Stress is a part of every person’s story.We’ve been designed to deal with stress, but not to live within stress indefinitely. Mayo Clinic says is well:
When you encounter a perceived threat — such as a large dog barking at you during your morning walk — your hypothalamus, a tiny region at your brain's base, sets off an alarm system in your body. Through a combination of nerve and hormonal signals, this system prompts your adrenal glands, located atop your kidneys, to release a surge of hormones, including adrenaline and cortisol.
Adrenaline increases your heart rate, elevates your blood pressure and boosts energy supplies. Cortisol, the primary stress hormone, increases sugars (glucose) in the bloodstream, enhances your brain's use of glucose and increases the availability of substances that repair tissues.
Cortisol also curbs functions that would be nonessential or detrimental in a fight-or-flight situation.
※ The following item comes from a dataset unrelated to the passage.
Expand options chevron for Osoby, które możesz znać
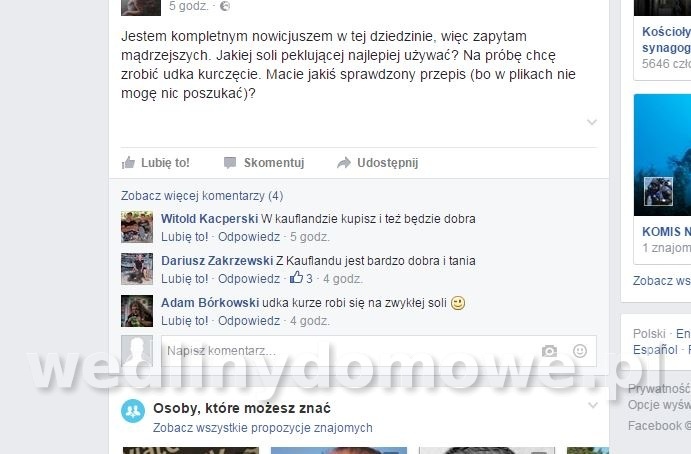tap(593, 405)
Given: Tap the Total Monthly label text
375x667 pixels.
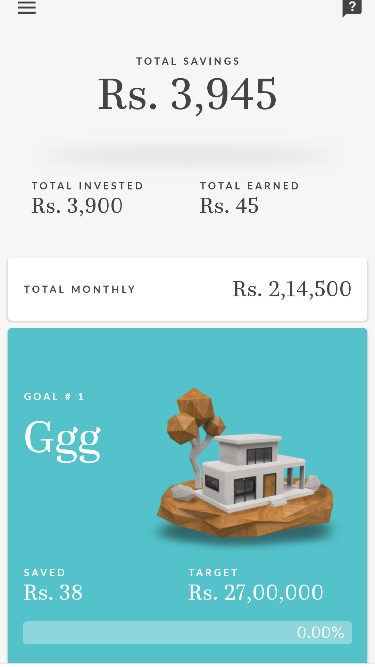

It alters immune system responses and suppresses the digestive system, the reproductive system and growth processes. This complex natural alarm system also communicates with the brain regions that control mood, motivation and fear.Our response to stress is vital for survival, even in our culture today. We need to be able to get out of the way of a car coming at us or respond quickly when our child is in danger. To live in stress continually, though, can be detrimental to long term health. Visualize, for a second, being in a “fight or flight mode” all of the time. You’re on your toes, hands up ready for the attack, you’re hopping back and forth from foot to foot, looking around, trying to hear every sound to see if it will give you a clue… it’s exhausting! We can’t live like that! And yet, that is what the body is living through, around the clock in our culture. Whether it’s by constant sugar intake, continually being bombarded with communication of all different kinds, or the ever growing demands on us financially, socially, or mentally, our bodies are under stresses that are at new levels in human history. Yes, we have a lot easier than our ancestors, but life is certainly more complex than it used to be.